Set in the early nineteenth century, Pharos is a dazzling ghost story from award-winning author Alice Thompson.

A young woman is washed up on the shores of Jacob's Rock, a remote lighthouse island off the coast of Scotland. She does not know who she is or how she got there. She has no memory. The keeper of the lighthouse and his assistant take her in and feed and clothe her. But this mysterious woman is not all that she seems, and neither is the remote and wind-swept island.

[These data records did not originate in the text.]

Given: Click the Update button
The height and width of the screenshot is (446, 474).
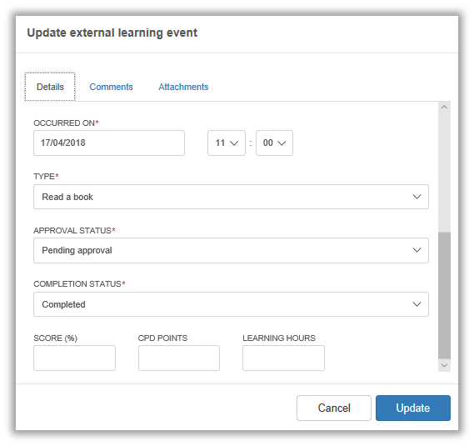Looking at the screenshot, I should (413, 408).
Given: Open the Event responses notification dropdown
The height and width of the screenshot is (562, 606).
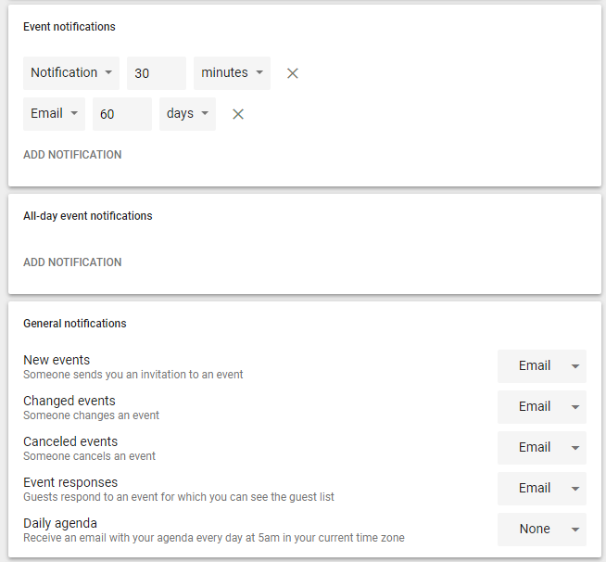Looking at the screenshot, I should 542,489.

Eerily reminiscent of Turn of the Screw and The Others, Pharos is a breathless tale of the supernatural.


Product Details

ISBN-13: 9781466866423
Publisher: St. Martin's Publishing Group
Publication date: 03/18/2014
Sold by: Macmillan
Format: eBook
Pages: 160
File size: 334 KB

About the Author

Alice Thompson's first novel, Justine, was joint winner (with Graham Swift) of the James Tait Black Memorial Prize for fiction. For her second novel, Pandora's Box, she was shortlisted for the Stakis Scottish Writer of the Year. She has been Writer in Residence for the Shetland Isles and for St. Andrews University. In 2000 she won a Creative Scotland Award. Her work has been translated into six languages. She lives in Edinburgh.

Read an Excerpt

Pharos


By Alice Thompson

St. Martin's Press

Copyright © 2002 Alice Thompson
All rights reserved.
ISBN: 978-1-4668-6642-3



CHAPTER 1

THE LIGHT during darkness must never go out: it was the one cardinal rule of the lighthouse. Whatever happened, the lighthouse's lantern was not allowed to stop shining. It made Cameron preternaturally sensitive to light.

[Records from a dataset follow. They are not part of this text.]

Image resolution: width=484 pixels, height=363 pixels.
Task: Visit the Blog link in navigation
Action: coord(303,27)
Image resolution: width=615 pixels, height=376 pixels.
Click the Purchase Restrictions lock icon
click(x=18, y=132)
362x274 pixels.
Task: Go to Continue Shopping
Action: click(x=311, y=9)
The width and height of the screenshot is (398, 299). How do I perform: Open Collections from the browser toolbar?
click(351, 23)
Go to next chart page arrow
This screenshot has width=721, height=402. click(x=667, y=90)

Early in the morning, the sun's rays would reach in through the window of his lighthouse bedroom, while Cameron slept. The beams would stroke his face until sunlight became indistinguishable from his waking consciousness. During the day Cameron would become aware of the shifting graduation from light to shadow and he had to be careful not to let each changing hour affect his mood. He would look out over the sea at noon and see glimmers of light sprinkled across the water's skin and feel a surfeit of pleasure.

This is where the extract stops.